U
UnemployedMD
Member
- Mar 18, 2021
- 73
If you intern in another country you can never return to America to work as a doctor without applying to the process I just finished dealing with and completing residency (including internship all over again). Even if you've been in practice for 40 years in another country this still applies to you. Yeah my school would allow me to get a free master's degree, but is that really going to make a difference for next year? Your grades and test scores are what set you apart from the rest and though I passed all my boards and have full certification to practice to TRAIN as a doctor, I can't treat anyone without this next step. I don't even know if I can even call myself a doctor since it would technically be illegal for me to treat someone in any capacity with my credentials at the moment. It is a surmountable roadblock I agree. But is no guarantee it gets me anywhere, will require at minimum one year of constant agonizing stress (watching my classmates all get what they want last week was like taking a thousand knives to my chest all at once) and can potentially shake me to levels of agony and stress I cannot even imagine.
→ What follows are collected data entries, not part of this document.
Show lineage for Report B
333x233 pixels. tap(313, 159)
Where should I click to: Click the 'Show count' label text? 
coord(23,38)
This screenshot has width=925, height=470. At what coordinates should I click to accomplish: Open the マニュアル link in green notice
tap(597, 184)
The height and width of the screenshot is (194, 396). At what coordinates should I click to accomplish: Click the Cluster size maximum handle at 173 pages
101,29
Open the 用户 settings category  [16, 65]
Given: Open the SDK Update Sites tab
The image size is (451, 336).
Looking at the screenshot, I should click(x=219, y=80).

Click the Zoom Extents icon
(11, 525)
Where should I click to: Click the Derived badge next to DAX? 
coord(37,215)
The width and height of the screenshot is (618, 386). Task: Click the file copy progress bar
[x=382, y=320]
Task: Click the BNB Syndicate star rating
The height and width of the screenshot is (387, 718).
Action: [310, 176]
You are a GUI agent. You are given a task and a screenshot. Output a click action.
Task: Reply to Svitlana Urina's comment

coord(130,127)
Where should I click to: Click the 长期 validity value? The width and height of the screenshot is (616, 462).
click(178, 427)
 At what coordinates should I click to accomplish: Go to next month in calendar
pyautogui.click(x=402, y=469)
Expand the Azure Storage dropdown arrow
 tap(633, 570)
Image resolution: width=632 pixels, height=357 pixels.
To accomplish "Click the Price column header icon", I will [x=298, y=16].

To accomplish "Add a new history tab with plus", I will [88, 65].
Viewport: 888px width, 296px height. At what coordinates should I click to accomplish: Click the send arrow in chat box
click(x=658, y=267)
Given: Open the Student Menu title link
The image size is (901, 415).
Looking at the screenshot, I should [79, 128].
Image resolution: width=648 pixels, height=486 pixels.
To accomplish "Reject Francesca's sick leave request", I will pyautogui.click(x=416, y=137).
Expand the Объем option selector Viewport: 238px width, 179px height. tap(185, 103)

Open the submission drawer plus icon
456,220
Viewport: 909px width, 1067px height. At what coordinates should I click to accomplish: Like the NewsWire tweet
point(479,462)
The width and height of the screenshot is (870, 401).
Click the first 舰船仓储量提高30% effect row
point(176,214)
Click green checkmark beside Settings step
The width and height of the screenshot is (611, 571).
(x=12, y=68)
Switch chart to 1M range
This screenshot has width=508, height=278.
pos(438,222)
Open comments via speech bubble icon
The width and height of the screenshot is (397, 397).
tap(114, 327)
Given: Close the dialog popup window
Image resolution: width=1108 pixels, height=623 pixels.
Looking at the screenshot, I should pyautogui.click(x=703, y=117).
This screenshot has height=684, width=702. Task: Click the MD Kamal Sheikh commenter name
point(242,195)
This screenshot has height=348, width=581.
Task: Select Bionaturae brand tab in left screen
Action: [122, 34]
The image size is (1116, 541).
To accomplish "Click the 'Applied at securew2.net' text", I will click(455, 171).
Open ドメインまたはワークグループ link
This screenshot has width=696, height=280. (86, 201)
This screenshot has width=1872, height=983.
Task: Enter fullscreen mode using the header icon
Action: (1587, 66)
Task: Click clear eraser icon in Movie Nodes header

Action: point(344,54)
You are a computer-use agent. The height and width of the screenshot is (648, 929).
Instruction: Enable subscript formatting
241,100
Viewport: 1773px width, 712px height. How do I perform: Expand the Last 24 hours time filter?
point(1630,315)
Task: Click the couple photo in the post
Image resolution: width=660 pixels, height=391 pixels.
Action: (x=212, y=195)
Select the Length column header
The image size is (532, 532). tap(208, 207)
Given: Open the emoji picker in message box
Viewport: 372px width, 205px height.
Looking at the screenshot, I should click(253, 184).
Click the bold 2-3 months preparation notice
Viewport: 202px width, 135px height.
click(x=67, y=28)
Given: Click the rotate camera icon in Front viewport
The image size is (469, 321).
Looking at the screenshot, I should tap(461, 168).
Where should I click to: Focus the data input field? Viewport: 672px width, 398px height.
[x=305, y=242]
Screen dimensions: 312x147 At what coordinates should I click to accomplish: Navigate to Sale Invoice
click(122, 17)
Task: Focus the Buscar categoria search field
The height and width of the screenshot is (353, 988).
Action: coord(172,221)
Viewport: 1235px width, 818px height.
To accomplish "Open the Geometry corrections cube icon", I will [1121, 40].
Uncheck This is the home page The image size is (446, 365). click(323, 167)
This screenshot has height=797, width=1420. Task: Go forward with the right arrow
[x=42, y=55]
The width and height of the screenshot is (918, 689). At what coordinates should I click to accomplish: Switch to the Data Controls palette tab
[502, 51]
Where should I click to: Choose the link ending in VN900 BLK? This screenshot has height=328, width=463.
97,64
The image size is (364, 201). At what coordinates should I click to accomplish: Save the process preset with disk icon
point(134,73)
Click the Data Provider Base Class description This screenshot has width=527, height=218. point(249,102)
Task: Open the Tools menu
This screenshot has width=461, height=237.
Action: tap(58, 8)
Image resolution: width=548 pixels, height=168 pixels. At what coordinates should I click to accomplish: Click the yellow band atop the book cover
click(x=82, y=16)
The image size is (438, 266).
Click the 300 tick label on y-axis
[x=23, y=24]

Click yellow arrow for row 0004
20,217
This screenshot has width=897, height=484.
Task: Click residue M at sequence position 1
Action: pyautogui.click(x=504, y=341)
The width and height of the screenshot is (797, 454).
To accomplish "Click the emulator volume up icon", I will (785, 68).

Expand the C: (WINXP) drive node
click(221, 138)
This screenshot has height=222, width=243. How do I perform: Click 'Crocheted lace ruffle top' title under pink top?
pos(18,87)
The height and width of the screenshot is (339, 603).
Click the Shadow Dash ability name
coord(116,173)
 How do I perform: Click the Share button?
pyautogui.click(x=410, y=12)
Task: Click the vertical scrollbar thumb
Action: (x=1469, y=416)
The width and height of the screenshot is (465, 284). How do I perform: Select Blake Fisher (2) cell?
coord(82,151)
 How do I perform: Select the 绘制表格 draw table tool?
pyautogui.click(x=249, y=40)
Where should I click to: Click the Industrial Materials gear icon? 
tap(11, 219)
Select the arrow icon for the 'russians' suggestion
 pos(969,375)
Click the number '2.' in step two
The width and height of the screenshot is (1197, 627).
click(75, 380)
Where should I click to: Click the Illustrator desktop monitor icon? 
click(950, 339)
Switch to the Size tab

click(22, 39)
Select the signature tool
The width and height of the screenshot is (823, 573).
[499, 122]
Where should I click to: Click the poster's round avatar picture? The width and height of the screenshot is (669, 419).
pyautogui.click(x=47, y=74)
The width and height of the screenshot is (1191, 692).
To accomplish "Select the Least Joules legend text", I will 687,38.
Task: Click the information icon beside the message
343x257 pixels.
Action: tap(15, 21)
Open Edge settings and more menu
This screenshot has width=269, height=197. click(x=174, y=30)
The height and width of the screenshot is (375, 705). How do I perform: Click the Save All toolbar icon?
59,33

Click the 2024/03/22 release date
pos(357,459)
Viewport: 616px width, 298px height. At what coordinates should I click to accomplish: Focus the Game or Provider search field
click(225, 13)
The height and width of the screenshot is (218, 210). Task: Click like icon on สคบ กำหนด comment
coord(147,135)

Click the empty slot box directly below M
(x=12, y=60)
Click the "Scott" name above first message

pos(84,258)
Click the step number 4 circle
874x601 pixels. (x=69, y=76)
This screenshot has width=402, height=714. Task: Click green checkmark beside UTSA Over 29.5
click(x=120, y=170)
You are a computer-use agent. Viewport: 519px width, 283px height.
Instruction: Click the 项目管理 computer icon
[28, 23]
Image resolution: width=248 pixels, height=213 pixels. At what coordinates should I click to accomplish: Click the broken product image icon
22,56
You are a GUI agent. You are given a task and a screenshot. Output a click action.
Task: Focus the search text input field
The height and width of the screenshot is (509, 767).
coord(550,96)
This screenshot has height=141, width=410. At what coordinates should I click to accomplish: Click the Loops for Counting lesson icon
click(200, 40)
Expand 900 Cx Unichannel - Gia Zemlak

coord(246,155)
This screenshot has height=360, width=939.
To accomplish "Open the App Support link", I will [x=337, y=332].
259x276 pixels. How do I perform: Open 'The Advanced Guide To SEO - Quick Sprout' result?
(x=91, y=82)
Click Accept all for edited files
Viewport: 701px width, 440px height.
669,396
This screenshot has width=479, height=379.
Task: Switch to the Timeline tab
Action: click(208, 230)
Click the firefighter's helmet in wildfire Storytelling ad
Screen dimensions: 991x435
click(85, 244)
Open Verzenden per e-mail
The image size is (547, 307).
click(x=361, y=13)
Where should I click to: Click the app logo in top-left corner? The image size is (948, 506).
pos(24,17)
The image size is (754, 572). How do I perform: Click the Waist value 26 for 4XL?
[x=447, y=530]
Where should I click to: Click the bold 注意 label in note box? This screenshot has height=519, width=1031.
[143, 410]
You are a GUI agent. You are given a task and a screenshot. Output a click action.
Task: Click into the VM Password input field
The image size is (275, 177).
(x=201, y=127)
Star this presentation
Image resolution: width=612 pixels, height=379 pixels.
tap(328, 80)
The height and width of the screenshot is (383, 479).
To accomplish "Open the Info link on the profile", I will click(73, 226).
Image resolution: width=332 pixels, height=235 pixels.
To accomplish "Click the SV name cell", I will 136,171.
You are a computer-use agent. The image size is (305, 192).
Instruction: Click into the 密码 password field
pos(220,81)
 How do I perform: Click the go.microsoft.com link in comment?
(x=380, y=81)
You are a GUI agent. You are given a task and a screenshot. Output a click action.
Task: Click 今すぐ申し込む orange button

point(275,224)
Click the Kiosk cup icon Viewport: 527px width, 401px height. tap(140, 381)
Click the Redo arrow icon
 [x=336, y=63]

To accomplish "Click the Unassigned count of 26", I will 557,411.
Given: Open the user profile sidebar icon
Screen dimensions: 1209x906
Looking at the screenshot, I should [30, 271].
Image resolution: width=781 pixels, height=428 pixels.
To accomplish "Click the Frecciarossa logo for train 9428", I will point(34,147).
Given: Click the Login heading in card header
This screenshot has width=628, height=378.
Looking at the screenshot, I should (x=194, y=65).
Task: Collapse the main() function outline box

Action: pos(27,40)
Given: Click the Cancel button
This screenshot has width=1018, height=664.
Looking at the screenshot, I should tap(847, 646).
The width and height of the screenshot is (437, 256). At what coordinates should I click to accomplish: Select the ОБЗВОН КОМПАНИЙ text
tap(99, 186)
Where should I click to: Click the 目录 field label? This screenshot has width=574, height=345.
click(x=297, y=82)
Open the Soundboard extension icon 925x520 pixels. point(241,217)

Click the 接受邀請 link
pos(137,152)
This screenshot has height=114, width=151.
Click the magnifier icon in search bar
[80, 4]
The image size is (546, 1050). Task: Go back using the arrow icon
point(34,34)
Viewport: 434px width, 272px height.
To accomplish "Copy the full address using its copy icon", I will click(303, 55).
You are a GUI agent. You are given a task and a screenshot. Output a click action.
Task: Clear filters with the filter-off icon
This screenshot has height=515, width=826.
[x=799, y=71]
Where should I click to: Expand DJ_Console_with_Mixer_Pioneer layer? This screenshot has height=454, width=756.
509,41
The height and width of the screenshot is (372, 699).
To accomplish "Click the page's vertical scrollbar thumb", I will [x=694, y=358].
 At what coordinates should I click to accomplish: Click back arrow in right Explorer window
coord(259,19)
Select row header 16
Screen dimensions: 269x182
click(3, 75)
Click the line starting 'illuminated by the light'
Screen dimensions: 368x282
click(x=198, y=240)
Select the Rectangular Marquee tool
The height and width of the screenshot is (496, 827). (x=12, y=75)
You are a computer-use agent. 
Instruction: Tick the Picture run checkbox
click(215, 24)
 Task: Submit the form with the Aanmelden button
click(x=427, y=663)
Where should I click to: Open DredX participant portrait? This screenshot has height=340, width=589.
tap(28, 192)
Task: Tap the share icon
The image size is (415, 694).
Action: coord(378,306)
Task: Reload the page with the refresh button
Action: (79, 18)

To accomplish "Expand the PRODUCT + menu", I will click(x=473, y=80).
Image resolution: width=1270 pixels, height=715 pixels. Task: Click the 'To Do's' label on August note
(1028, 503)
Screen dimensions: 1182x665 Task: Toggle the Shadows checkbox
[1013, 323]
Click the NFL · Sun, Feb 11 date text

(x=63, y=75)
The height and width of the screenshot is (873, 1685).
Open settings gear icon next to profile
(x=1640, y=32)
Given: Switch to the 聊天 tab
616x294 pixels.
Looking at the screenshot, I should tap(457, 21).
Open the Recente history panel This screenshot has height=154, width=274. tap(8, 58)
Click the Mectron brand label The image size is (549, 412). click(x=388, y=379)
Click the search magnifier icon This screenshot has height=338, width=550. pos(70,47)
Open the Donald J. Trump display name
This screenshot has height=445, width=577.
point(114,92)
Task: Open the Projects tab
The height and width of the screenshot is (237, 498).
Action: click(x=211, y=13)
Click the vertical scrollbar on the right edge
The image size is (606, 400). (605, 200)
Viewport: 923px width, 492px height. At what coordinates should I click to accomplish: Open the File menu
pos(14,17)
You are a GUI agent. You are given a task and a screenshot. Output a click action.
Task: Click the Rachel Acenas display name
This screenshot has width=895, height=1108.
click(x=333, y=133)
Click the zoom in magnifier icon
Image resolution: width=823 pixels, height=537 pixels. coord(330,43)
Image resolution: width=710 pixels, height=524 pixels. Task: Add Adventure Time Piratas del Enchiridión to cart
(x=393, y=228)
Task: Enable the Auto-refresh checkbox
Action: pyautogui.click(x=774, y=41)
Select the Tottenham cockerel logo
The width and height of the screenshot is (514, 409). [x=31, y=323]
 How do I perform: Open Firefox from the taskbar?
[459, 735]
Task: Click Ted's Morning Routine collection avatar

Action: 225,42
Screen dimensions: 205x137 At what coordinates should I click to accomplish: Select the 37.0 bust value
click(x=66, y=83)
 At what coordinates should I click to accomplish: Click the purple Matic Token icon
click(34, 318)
And this all after I literally spent the last 9 months preparing to apply (getting letters of recommendation, logging hospital times in the midst of a pandemic while most students stayed at home afraid to catch it, taking perhaps the single longest, painful and most high stakes exam of my life, kissing the ass of every single person on the dozen interviews I went on, and even drove over 1000 (1600km) miles across the country to optionally visit one) all for them to let me just slip through the cracks and allow to occur what I worked so hard to prevent from happening. It just leaves me so scared, disgusted in this system and literally afraid of waking up for the next year. This past week for me was basically an exact scene by scene reenactment of the last half of the movie Titanic. And the best option for me (or the only one I can realistically live with after sacrificing so much) is to buy another ticket on the Titanic. That is the most sensible option for me right now and it is why I am thinking seriously about ending it.Would you be able to go for more schooling in subspeciality and look for employment after that? I am sure your parents would not mind supporting you for more education. The world simply has become hypercompetitive. Another possibility is to intern/practice in another country.
I am an avid chess player. I know when I am in trouble and there is no way out. This is not checkmate but such a situation where you need a major mess up by the other player (miracle) in order to come out ahead. It is actually considered rude to continue playing a hopeless game wasting time when it is obvious you have lost. Why people don't see life in a similar way I can't say I know.